:: What to produce ::
Set down the entries once more, exactly as they are written.

(Stored data)
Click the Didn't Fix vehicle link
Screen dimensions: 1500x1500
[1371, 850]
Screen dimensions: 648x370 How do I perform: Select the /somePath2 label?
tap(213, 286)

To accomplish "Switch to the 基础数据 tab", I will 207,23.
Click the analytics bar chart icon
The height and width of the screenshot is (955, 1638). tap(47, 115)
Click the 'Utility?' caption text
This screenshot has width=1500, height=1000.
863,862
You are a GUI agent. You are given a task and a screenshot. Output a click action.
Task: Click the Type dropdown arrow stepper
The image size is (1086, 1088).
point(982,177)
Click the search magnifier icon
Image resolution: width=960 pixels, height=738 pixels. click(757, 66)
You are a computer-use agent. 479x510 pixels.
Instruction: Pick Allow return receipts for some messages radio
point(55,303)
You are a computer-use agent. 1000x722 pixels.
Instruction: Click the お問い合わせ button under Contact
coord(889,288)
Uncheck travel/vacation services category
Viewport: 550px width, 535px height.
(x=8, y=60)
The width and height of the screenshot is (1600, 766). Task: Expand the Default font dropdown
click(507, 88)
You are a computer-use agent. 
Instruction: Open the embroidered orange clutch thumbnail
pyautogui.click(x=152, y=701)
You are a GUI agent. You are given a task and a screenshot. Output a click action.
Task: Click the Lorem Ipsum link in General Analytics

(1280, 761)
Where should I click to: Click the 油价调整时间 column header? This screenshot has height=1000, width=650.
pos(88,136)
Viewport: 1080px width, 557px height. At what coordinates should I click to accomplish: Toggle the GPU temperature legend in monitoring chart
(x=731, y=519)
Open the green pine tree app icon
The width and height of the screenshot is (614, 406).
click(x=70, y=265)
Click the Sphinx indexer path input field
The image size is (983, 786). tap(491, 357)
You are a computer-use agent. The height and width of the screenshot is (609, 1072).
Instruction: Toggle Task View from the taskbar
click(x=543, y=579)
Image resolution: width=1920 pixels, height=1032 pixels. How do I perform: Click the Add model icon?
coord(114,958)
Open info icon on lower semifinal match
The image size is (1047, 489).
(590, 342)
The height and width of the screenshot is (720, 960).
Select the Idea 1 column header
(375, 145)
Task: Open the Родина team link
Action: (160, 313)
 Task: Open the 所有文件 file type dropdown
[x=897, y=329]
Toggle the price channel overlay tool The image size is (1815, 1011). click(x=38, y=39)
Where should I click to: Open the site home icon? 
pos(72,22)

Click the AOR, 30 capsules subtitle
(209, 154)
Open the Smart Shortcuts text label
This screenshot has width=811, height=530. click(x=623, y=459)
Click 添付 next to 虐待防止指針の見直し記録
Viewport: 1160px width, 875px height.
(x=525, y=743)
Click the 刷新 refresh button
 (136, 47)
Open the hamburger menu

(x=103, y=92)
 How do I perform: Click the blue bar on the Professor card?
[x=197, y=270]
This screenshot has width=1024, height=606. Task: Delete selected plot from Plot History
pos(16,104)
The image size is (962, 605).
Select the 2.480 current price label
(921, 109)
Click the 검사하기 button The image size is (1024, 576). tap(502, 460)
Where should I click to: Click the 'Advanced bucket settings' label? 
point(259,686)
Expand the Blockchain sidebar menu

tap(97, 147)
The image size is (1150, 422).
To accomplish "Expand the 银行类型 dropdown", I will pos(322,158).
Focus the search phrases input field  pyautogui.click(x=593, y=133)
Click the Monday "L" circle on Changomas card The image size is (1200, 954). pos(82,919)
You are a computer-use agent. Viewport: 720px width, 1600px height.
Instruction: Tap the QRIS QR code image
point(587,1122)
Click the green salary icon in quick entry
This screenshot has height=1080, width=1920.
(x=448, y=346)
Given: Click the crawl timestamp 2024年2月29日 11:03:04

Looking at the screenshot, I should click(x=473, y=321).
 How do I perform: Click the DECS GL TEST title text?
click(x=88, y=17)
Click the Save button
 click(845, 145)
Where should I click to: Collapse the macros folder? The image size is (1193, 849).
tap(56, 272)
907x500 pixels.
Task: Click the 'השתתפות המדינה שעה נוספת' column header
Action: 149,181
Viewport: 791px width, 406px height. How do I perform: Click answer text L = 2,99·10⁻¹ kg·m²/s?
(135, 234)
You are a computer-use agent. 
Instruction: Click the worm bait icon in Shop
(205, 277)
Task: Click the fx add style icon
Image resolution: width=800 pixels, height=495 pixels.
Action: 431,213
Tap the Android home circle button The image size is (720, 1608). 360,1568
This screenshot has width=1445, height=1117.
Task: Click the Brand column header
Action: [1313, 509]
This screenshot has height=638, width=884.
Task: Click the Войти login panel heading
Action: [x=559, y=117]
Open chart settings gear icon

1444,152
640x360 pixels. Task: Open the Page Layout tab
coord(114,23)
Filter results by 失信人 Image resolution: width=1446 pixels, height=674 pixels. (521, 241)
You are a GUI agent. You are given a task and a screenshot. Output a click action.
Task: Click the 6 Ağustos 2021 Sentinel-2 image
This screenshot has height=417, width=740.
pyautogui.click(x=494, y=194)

:: Task result ::
Click the Didn't Fix vehicle link
Screen dimensions: 1500x1500
[1371, 850]
Screen dimensions: 648x370 How do I perform: Select the /somePath2 label?
tap(213, 286)

To accomplish "Switch to the 基础数据 tab", I will 207,23.
Click the analytics bar chart icon
The height and width of the screenshot is (955, 1638). tap(47, 115)
Click the 'Utility?' caption text
This screenshot has width=1500, height=1000.
863,862
You are a GUI agent. You are given a task and a screenshot. Output a click action.
Task: Click the Type dropdown arrow stepper
The image size is (1086, 1088).
point(982,177)
Click the search magnifier icon
Image resolution: width=960 pixels, height=738 pixels. click(757, 66)
You are a computer-use agent. 479x510 pixels.
Instruction: Pick Allow return receipts for some messages radio
point(55,303)
You are a computer-use agent. 1000x722 pixels.
Instruction: Click the お問い合わせ button under Contact
coord(889,288)
Uncheck travel/vacation services category
Viewport: 550px width, 535px height.
(x=8, y=60)
The width and height of the screenshot is (1600, 766). Task: Expand the Default font dropdown
click(507, 88)
You are a computer-use agent. 
Instruction: Open the embroidered orange clutch thumbnail
pyautogui.click(x=152, y=701)
You are a GUI agent. You are given a task and a screenshot. Output a click action.
Task: Click the Lorem Ipsum link in General Analytics

(1280, 761)
Where should I click to: Click the 油价调整时间 column header? This screenshot has height=1000, width=650.
pos(88,136)
Viewport: 1080px width, 557px height. At what coordinates should I click to accomplish: Toggle the GPU temperature legend in monitoring chart
(x=731, y=519)
Open the green pine tree app icon
The width and height of the screenshot is (614, 406).
click(x=70, y=265)
Click the Sphinx indexer path input field
The image size is (983, 786). tap(491, 357)
You are a computer-use agent. The height and width of the screenshot is (609, 1072).
Instruction: Toggle Task View from the taskbar
click(x=543, y=579)
Image resolution: width=1920 pixels, height=1032 pixels. How do I perform: Click the Add model icon?
coord(114,958)
Open info icon on lower semifinal match
The image size is (1047, 489).
(590, 342)
The height and width of the screenshot is (720, 960).
Select the Idea 1 column header
(375, 145)
Task: Open the Родина team link
Action: (160, 313)
 Task: Open the 所有文件 file type dropdown
[x=897, y=329]
Toggle the price channel overlay tool The image size is (1815, 1011). click(x=38, y=39)
Where should I click to: Open the site home icon? 
pos(72,22)

Click the AOR, 30 capsules subtitle
(209, 154)
Open the Smart Shortcuts text label
This screenshot has width=811, height=530. click(x=623, y=459)
Click 添付 next to 虐待防止指針の見直し記録
Viewport: 1160px width, 875px height.
(x=525, y=743)
Click the 刷新 refresh button
 (136, 47)
Open the hamburger menu

(x=103, y=92)
 How do I perform: Click the blue bar on the Professor card?
[x=197, y=270]
This screenshot has width=1024, height=606. Task: Delete selected plot from Plot History
pos(16,104)
The image size is (962, 605).
Select the 2.480 current price label
(921, 109)
Click the 검사하기 button The image size is (1024, 576). tap(502, 460)
Where should I click to: Click the 'Advanced bucket settings' label? 
point(259,686)
Expand the Blockchain sidebar menu

tap(97, 147)
The image size is (1150, 422).
To accomplish "Expand the 银行类型 dropdown", I will pos(322,158).
Focus the search phrases input field  pyautogui.click(x=593, y=133)
Click the Monday "L" circle on Changomas card The image size is (1200, 954). pos(82,919)
You are a computer-use agent. Viewport: 720px width, 1600px height.
Instruction: Tap the QRIS QR code image
point(587,1122)
Click the green salary icon in quick entry
This screenshot has height=1080, width=1920.
(x=448, y=346)
Given: Click the crawl timestamp 2024年2月29日 11:03:04

Looking at the screenshot, I should click(x=473, y=321).
 How do I perform: Click the DECS GL TEST title text?
click(x=88, y=17)
Click the Save button
 click(845, 145)
Where should I click to: Collapse the macros folder? The image size is (1193, 849).
tap(56, 272)
907x500 pixels.
Task: Click the 'השתתפות המדינה שעה נוספת' column header
Action: 149,181
Viewport: 791px width, 406px height. How do I perform: Click answer text L = 2,99·10⁻¹ kg·m²/s?
(135, 234)
You are a computer-use agent. 
Instruction: Click the worm bait icon in Shop
(205, 277)
Task: Click the fx add style icon
Image resolution: width=800 pixels, height=495 pixels.
Action: 431,213
Tap the Android home circle button The image size is (720, 1608). 360,1568
This screenshot has width=1445, height=1117.
Task: Click the Brand column header
Action: [1313, 509]
This screenshot has height=638, width=884.
Task: Click the Войти login panel heading
Action: [x=559, y=117]
Open chart settings gear icon

1444,152
640x360 pixels. Task: Open the Page Layout tab
coord(114,23)
Filter results by 失信人 Image resolution: width=1446 pixels, height=674 pixels. (521, 241)
You are a GUI agent. You are given a task and a screenshot. Output a click action.
Task: Click the 6 Ağustos 2021 Sentinel-2 image
This screenshot has height=417, width=740.
pyautogui.click(x=494, y=194)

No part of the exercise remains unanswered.